Text section:
***

Jennifer Keene is a professor of history and dean of the Wilkinson College of Arts, Humanities, and Social Sciences at Chapman University. Her books about the American experience in the world wars include Doughboys, The Great War, and the Remaking of America, and World War I: The American Soldier Experience. Professor Keene has been awarded Fulbright Senior Scholar Awards and a Mellon Library of Congress Fellowship, and was featured in the PBS documentary mini-series, “The Great War.”

Overview

The Spanish flu, also known as the 1918 flu pandemic, was an unusually deadly influenza pandemic. Lasting from January 1918 to December 1920, it infected 500 million people – about a third of the world’s population at the time. The death toll is estimated to have been anywhere from 17 to 50 million, and possibly as high as 100 million, making it one of the deadliest pandemics in human history.

***

Listed records:

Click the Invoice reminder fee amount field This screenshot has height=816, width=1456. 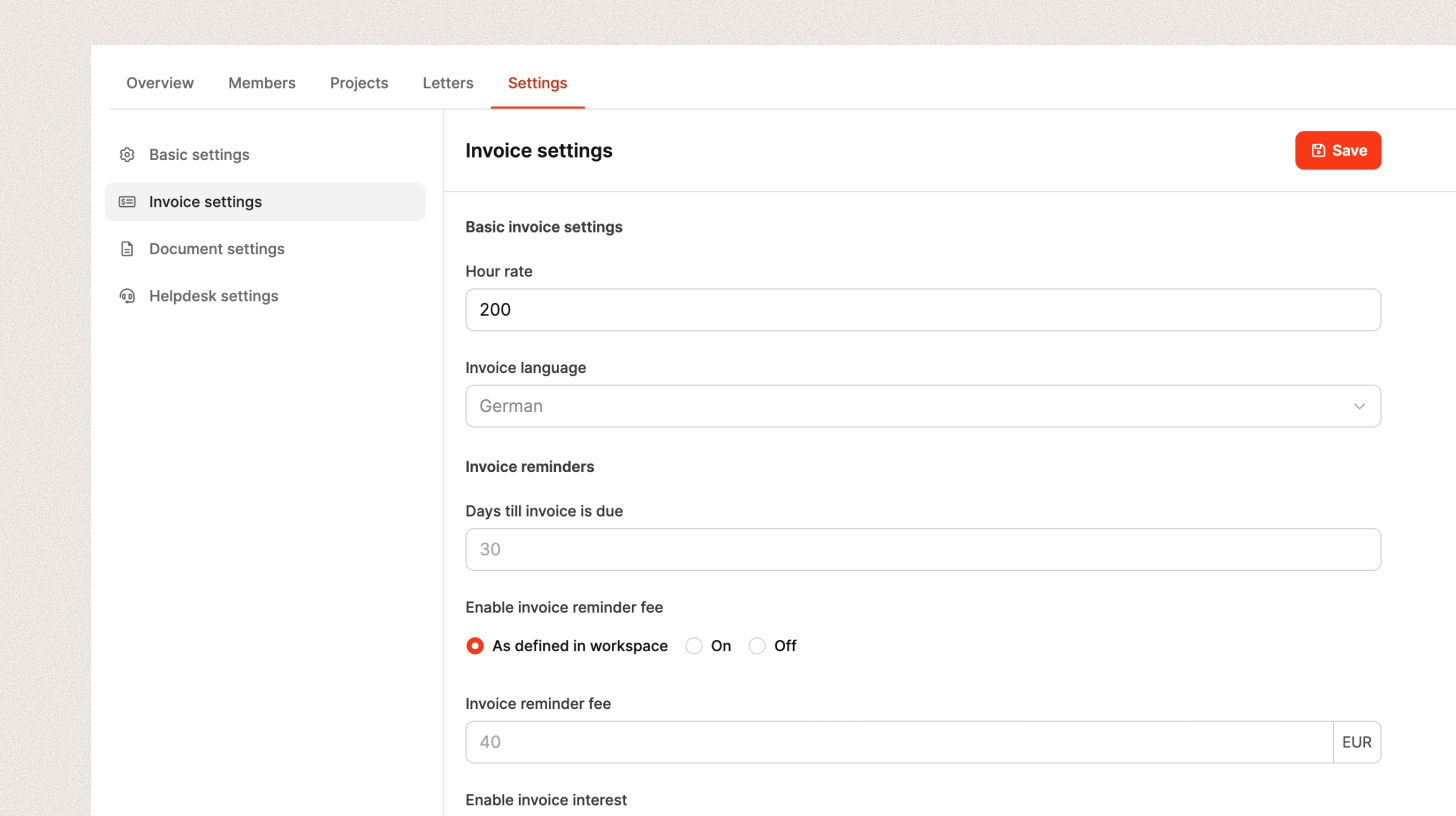[x=898, y=742]
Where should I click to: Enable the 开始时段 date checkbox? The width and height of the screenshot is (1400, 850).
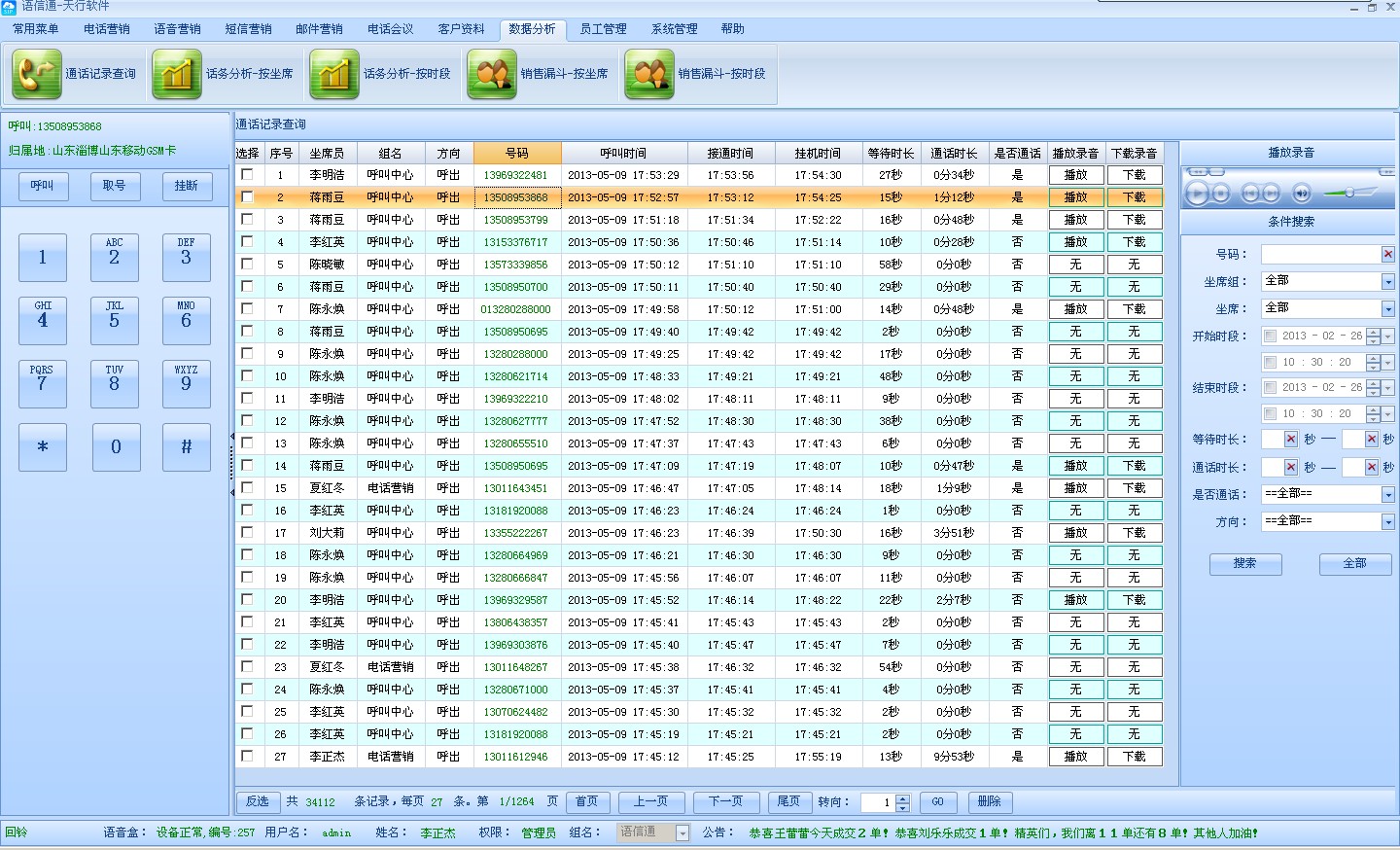coord(1270,336)
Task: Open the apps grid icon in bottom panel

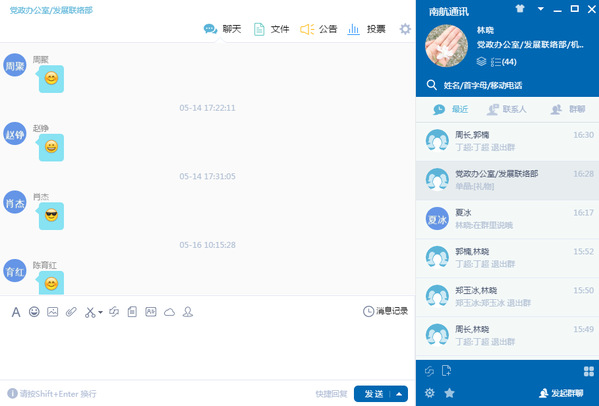Action: (x=589, y=371)
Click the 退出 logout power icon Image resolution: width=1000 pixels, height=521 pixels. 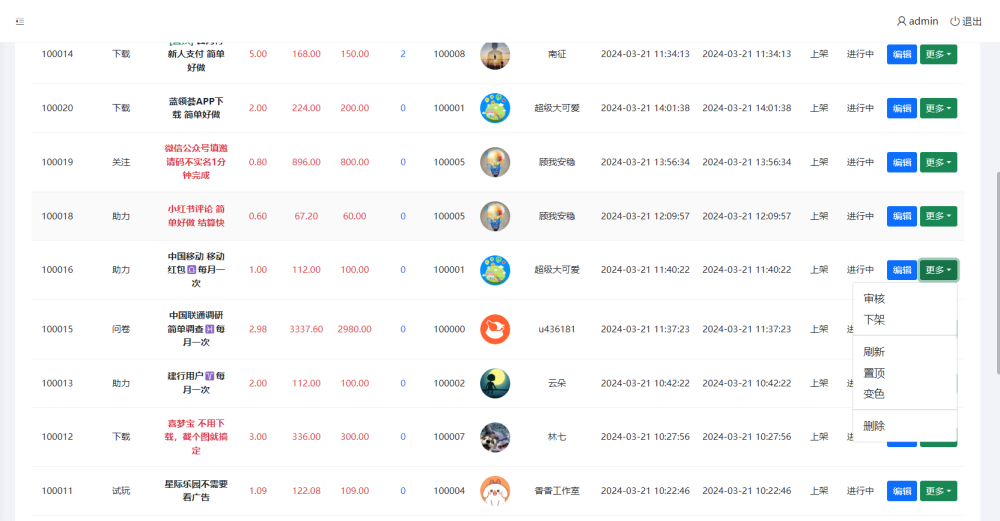(x=955, y=21)
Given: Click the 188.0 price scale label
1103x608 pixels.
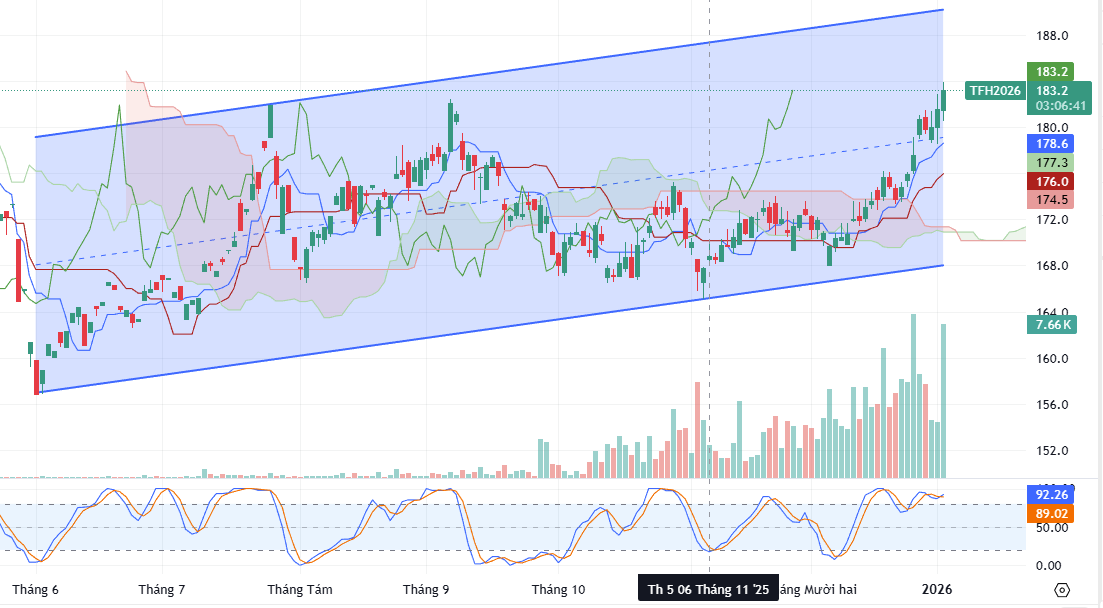Looking at the screenshot, I should click(x=1052, y=36).
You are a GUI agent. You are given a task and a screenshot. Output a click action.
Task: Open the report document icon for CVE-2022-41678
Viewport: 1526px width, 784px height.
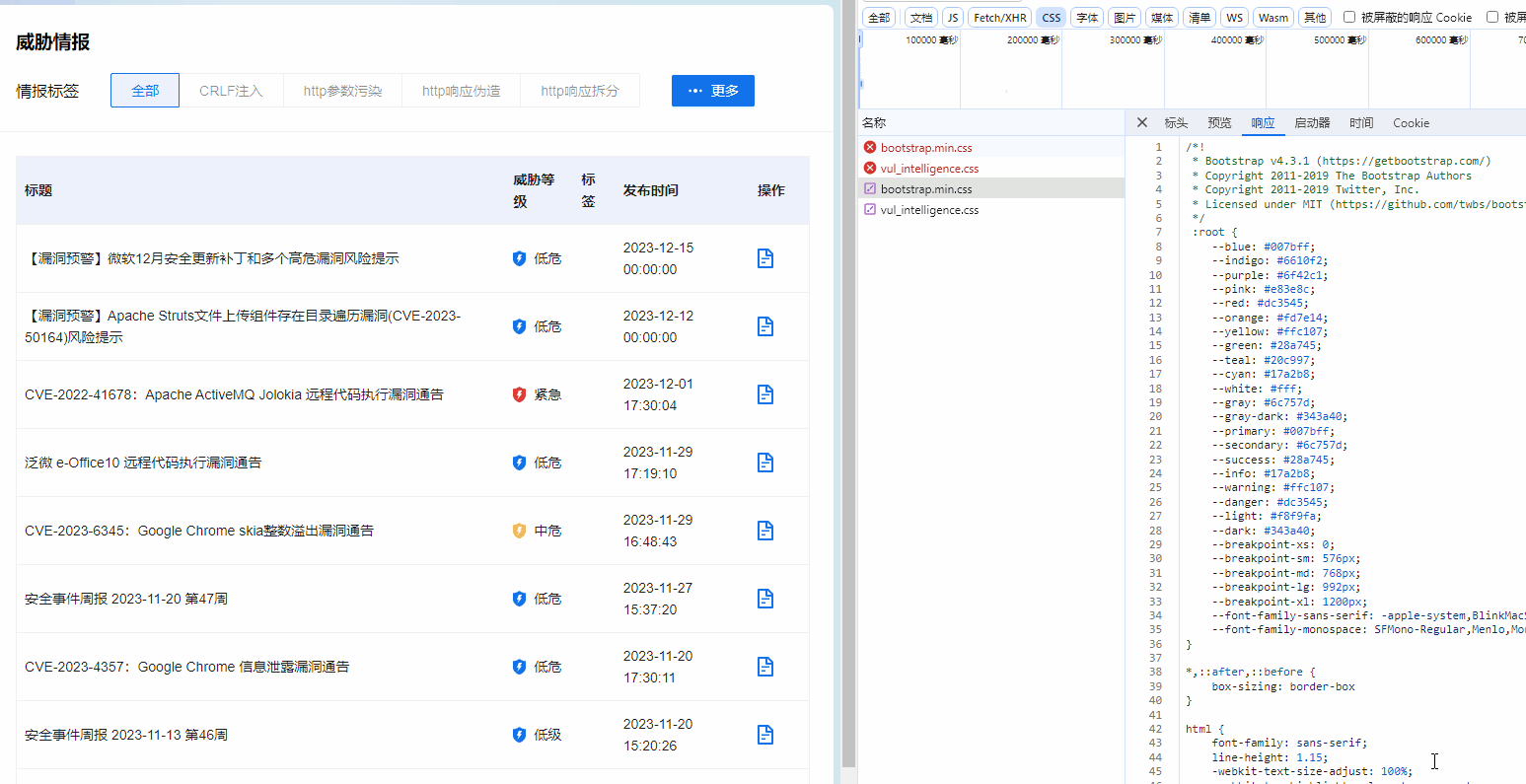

***

What you are asked to do: In the text about Jennifer Keene and the Spanish flu, how many people did the pandemic infect?

Output: 500 million people, about a third of the world's population at the time.